Interface element records:
-*-*-

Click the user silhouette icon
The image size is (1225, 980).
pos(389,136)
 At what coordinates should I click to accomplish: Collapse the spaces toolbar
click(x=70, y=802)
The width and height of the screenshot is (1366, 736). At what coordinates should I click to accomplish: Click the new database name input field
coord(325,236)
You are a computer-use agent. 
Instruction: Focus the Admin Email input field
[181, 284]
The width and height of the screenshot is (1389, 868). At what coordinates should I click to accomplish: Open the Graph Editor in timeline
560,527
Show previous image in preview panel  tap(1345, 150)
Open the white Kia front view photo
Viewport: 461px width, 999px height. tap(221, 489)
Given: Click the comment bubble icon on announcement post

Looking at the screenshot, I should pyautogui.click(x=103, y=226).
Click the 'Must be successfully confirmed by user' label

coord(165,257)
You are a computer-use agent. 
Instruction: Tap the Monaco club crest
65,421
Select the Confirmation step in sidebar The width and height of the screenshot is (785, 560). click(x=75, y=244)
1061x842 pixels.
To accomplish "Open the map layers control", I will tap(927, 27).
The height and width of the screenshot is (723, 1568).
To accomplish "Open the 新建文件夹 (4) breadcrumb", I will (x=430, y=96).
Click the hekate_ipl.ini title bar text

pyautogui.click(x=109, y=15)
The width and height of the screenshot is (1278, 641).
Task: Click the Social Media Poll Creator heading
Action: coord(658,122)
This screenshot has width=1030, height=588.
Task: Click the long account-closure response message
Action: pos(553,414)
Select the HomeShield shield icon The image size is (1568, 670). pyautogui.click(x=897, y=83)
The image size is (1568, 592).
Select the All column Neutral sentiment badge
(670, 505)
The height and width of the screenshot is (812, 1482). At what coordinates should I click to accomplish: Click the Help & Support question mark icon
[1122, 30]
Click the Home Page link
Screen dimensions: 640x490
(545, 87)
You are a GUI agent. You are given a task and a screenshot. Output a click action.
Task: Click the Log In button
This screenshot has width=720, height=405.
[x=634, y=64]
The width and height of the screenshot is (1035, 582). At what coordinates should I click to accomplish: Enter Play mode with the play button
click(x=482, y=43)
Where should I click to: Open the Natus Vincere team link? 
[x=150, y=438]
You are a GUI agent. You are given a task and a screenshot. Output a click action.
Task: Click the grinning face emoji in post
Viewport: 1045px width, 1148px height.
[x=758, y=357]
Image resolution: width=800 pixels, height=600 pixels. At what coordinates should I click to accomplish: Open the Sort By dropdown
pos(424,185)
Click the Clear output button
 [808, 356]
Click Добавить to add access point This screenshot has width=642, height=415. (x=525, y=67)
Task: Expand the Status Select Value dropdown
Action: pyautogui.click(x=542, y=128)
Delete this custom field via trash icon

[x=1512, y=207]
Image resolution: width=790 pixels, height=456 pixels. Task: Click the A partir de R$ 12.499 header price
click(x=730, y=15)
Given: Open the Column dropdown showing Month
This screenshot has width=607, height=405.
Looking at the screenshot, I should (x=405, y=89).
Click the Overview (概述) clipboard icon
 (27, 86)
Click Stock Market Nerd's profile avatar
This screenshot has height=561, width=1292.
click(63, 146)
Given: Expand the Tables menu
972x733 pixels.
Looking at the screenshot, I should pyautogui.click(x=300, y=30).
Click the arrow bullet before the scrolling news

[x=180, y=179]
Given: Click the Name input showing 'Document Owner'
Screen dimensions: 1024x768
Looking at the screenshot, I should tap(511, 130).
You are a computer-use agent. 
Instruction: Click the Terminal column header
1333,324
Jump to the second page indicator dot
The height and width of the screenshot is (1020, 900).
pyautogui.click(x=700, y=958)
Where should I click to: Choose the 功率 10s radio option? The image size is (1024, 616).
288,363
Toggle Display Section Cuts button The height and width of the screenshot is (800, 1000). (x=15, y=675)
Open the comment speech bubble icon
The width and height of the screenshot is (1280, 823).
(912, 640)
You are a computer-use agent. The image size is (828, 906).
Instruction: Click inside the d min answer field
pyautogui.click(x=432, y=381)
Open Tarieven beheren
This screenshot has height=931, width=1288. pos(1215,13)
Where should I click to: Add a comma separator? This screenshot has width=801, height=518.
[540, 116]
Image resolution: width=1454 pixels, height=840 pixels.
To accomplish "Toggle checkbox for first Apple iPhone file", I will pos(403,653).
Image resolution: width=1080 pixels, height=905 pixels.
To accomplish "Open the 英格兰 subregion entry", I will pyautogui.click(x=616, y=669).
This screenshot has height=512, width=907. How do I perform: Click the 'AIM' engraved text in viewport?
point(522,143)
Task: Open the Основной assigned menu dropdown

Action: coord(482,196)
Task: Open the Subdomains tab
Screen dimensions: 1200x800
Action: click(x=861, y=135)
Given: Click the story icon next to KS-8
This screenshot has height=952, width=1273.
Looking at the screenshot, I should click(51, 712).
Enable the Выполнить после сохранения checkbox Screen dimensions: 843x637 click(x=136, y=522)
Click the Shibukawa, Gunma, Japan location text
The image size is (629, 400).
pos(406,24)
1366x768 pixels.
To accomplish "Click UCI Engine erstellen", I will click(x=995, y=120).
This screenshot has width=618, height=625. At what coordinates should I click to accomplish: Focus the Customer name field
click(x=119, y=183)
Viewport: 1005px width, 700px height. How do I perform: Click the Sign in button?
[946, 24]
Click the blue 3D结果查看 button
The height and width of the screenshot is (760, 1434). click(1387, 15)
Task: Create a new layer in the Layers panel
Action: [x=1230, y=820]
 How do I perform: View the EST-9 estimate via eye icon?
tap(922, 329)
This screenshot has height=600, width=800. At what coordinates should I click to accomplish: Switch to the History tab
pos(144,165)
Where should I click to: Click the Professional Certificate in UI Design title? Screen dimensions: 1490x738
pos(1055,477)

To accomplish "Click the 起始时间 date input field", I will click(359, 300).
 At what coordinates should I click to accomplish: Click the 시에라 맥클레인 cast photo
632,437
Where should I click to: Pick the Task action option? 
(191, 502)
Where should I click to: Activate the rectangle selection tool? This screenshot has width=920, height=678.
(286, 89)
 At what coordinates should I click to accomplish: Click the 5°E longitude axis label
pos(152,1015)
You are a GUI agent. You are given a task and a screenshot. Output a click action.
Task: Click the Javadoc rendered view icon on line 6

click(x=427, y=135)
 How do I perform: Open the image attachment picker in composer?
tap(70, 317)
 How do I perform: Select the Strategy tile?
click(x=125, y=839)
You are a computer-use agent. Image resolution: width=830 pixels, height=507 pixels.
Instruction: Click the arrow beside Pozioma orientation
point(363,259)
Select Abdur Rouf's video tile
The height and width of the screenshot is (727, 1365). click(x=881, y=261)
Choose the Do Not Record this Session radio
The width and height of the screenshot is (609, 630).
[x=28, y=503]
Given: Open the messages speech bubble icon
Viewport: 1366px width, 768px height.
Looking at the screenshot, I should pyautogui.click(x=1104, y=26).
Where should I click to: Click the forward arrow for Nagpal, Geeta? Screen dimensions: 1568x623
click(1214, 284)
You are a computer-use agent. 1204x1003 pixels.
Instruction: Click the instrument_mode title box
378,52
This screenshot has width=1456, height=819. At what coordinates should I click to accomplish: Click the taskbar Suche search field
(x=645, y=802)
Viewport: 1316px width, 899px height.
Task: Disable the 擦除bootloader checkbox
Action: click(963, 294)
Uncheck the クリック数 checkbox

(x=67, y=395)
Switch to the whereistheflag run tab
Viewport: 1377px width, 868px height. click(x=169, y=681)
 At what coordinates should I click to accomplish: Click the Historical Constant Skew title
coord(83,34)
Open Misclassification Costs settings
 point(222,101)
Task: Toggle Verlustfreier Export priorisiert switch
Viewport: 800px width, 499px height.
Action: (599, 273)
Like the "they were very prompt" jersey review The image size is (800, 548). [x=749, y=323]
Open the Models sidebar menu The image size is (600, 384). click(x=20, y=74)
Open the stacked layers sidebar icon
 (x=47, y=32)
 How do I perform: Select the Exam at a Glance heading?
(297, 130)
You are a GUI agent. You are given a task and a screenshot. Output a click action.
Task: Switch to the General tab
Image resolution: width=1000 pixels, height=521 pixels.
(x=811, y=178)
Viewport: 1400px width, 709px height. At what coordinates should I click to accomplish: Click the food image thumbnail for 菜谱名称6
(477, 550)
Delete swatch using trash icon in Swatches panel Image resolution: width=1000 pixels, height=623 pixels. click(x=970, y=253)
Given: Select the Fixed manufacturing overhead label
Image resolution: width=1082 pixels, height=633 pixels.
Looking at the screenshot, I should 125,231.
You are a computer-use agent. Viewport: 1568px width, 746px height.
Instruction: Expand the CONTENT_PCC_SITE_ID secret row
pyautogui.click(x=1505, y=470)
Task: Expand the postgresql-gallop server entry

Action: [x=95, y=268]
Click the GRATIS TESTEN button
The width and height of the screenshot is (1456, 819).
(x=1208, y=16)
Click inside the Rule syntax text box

-*-*-

(EXERCISE): Arrange the lines from the one containing "Given: Open the Column dropdown showing Month" through the one containing "[x=180, y=179]", inclusive, as a numbered list, omitting blank lines.

(RESULT):
1. Given: Open the Column dropdown showing Month
2. This screenshot has width=607, height=405.
3. Looking at the screenshot, I should (x=405, y=89).
4. Click the Overview (概述) clipboard icon
5.  (27, 86)
6. Click Stock Market Nerd's profile avatar
7. This screenshot has height=561, width=1292.
8. click(63, 146)
9. Given: Expand the Tables menu
10. 972x733 pixels.
11. Looking at the screenshot, I should pyautogui.click(x=300, y=30).
12. Click the arrow bullet before the scrolling news
13. [x=180, y=179]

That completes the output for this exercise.